When Orville and Wilbur Wright sought to discover how to keep an airplane in the air, they looked to what God had already placed in the sky. As historian David McCullough records, “‘Learning the secret of flight from a bird,’ Orville would say, ‘was a good deal like learning the secret of magic from a magician.’”
Going to an air show is a unique kind of thrill.
There are the sights—watching a sleek machine blaze through the sky at hundreds of miles per hour, or seeing a pilot perform acrobatic feats in his plane hundreds of feet from the ground. There are the sounds—the unmistakable roar of a fighter jet announcing its power, or the nostalgic rumble of a World War II-era Mustang or Corsair telling the story of battles won, by God’s grace, long ago. There are the smells—fuel and exhaust mixed in with the cool, spring air.
Growing up, my dad would take our family to an air show every year, and I developed a lifelong love of all things with engines that fly. Taking my wife and children to share such an experience recently, I discovered that the thrill has not been diminished with time.

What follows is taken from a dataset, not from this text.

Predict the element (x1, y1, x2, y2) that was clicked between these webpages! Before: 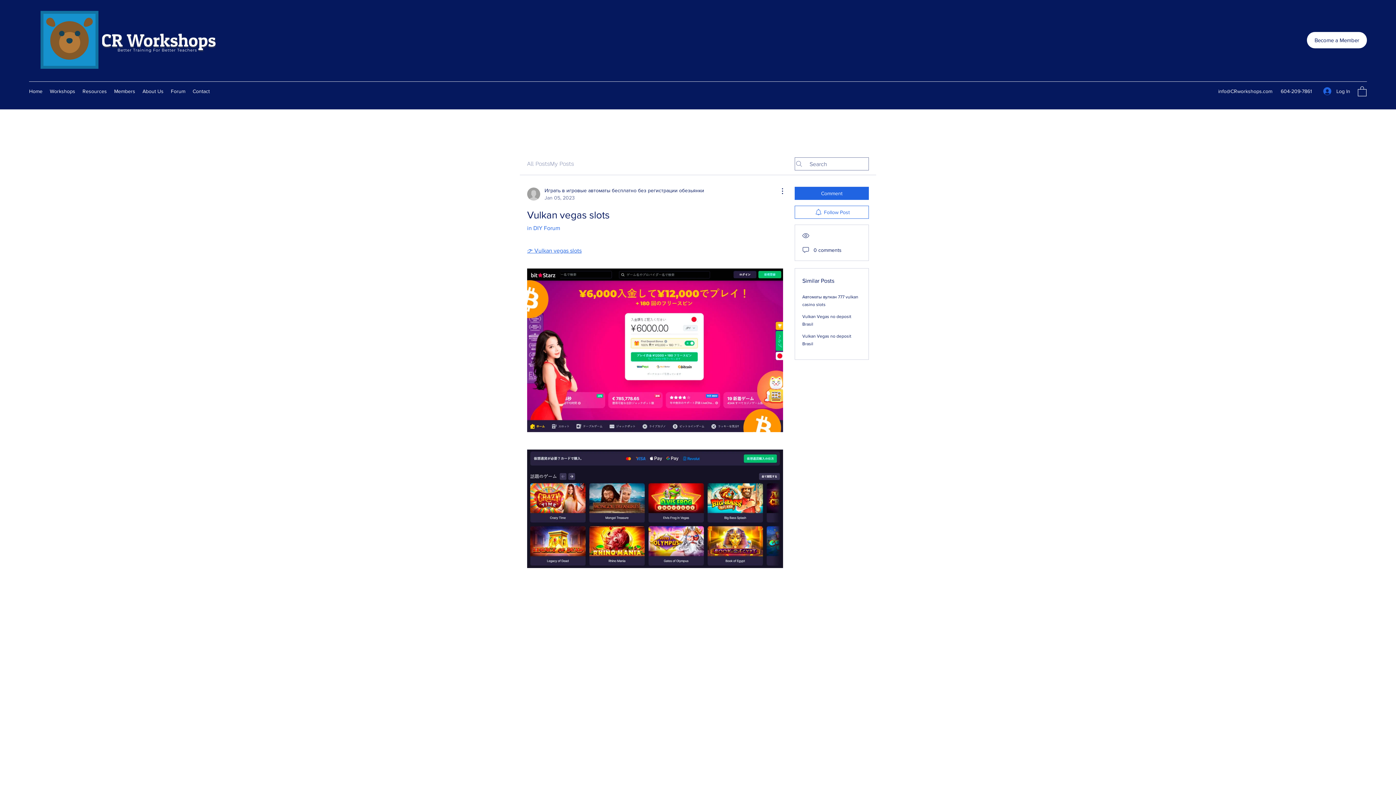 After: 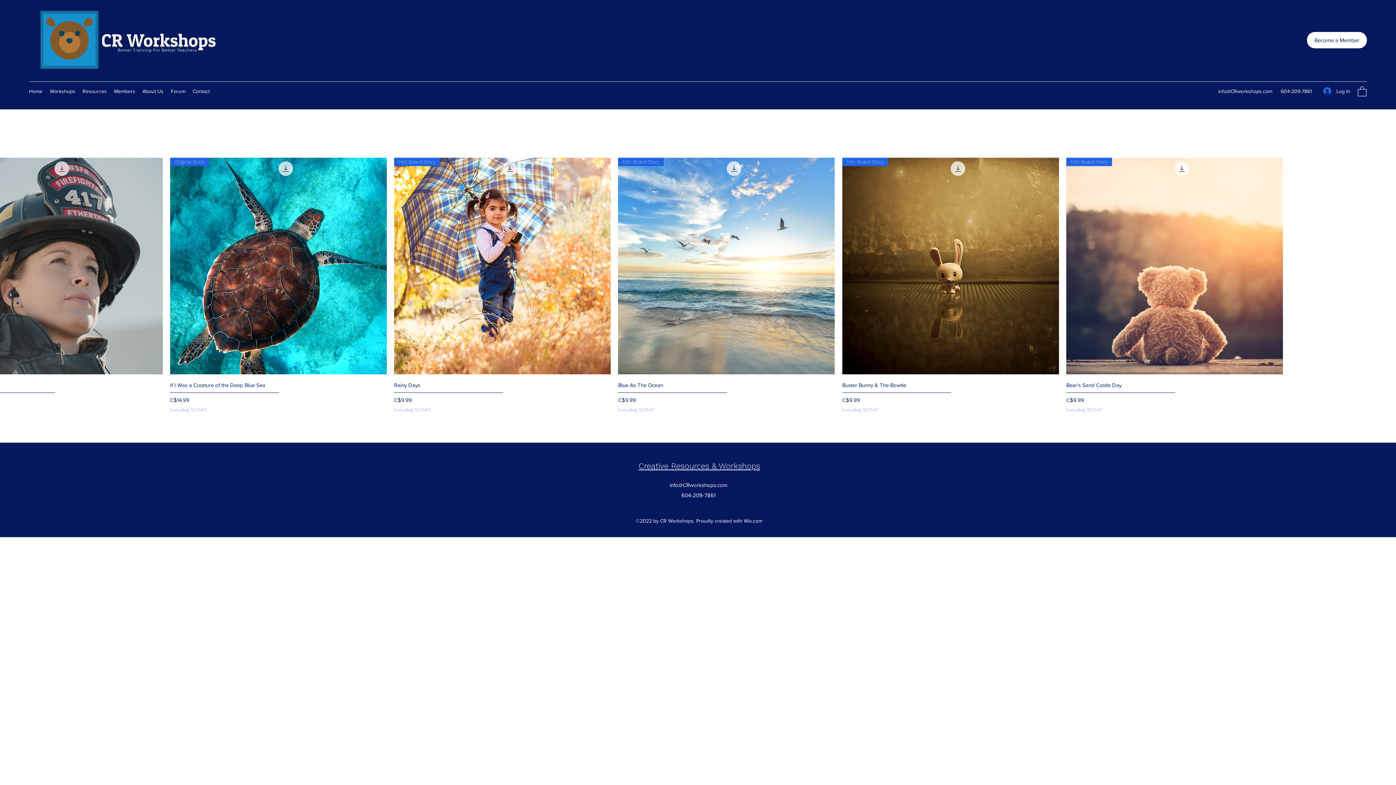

To get those amazing machines in the air requires an incredible mastery of physics, chemistry, aerodynamics, engineering, and design—and that is just to build the things. To actually lift them off the ground and maneuver them through the air, a pilot must have an almost superhuman degree of focus, vision, reflexes, strength, and physical stamina.
All of that is a testimony to God’s handiwork. A pilot navigating an F22 through the clouds points to the glory of Almighty God as much as anything in nature. As we discover more about how the universe works, the imagination and skill of man may be able to craft some profoundly complex inventions. But only an infinitely creative and knowledgeable God could make human minds that could dream up and build an airplane or a spaceship or a car or a computer.
Not only that, but all of the materials used to create all of those technological wonders come from elements that were already in the earth.